Saldırının İzmir’de gerçekleşmesinin bir boyutu da, erken seçim isteyenlere ve çözümü erken seçimde görenlere, seçimin ve olası ittifakların bedelinin ne olacağının mesajı verilmiş oldu. Aynı zamanda olası bir seçimin hangi şartlarda geçeceğinin parametreleri ortaya konuldu. Kürdün ölüsü üzerinden dağınık olan muhalefete verilen bu mesaj, maalesef muhalefet tarafından layıkı ile cevaplanmadı. 

Örneğin, bu cinayeti olumlayan iktidar Bahçeli ve Perinçek gibi gayri resmi ortakları hakkında milyonlarca suç duyurusu dilekçeleri HDP dışındaki tüm muhalefet partileri tarafından verilseydi, daha fazla umutlu olmamızı sağlarlardı. Lakin mevcut haliyle bu insanlık dışı katliama rağmen, HDP ile aynı fotoğraf karesine girmeyenlerden ne demokrasi adına ne de birlikte yaşam adına, ne de faşist saldırılara mukavemet etme adına umuda kapılmanın yeni hayal kırıklıklarını beraberinde getirebileceğini söyleyebilirim. 

Umutsuzluğa kapılmadan, muhalefetin mevcut rejim ile kesişen yani ortaklaşan yanlarını doğru tespit etmemiz gerekir. Unutmamamız gereken bir diğer husus da, Türkiye toplumunun vicdan ve adalet duygusunun çökertildiği bir topluma dönüştürülmesidir. Maalesef muhalefete oy veren bir kesim dahi Kürt sorunu konusunda iktidar gibi düşünmektedir. Rejim bundan dolayı, HDP dışındaki muhalefetin HDP’ye dair alacağı pozisyonunu belirleme gücünü kendinde görebilmektedir. 

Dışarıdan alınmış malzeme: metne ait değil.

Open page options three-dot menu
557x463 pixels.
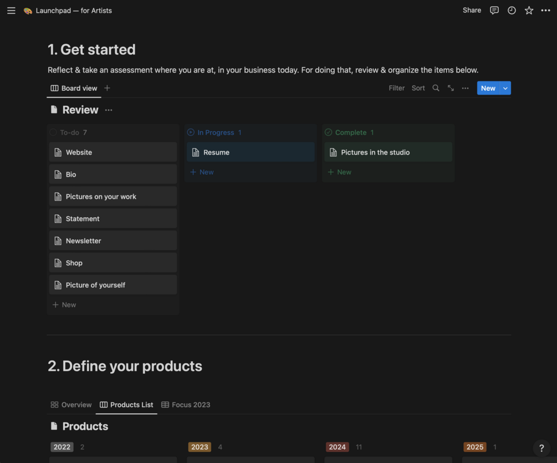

Bu ahlaki ve vicdani çöküntü, öte yandan Kürt toplumuna da dayatılmak isteniyor. Bağlar kayyumu şahsında bir sınıf yaratılmak istenirken; Güney'de de bırakuji provoke ediliyor; tam bir kuşatma hali söz konusu. Bu kuşatmayı kıracak en etkili mekanizma ulusal ittifaktır. Bırakın bırakujiyi; Kürdün ulusal ittifak dışında faşizmi ve işgali durdurmasının başka yolu şimdilik görünmemektedir. Ortak ulusal akla ve ortak ulusal vicdana ihtiyaç, elzemdir. Bir araya gelecek siyasi tarafların, Kürtlerin her bir parçasının hassasiyetini gözeten; aynı zamanda ortak akıl ve vicdanla süzgecinden geçirmiş ulusal bir strateji belirleyebilmelidir.

Kobane ruhu bir kez daha oluşturulabilir. Hem Güney'in kazanımlarını koruyan ve kollayan; hem de kardeşler arası hukuk oluşturan ve işgali durduran bir duruş oluşturmak imkansız değildir; yeter ki diyalog kanalları açık tutulsun.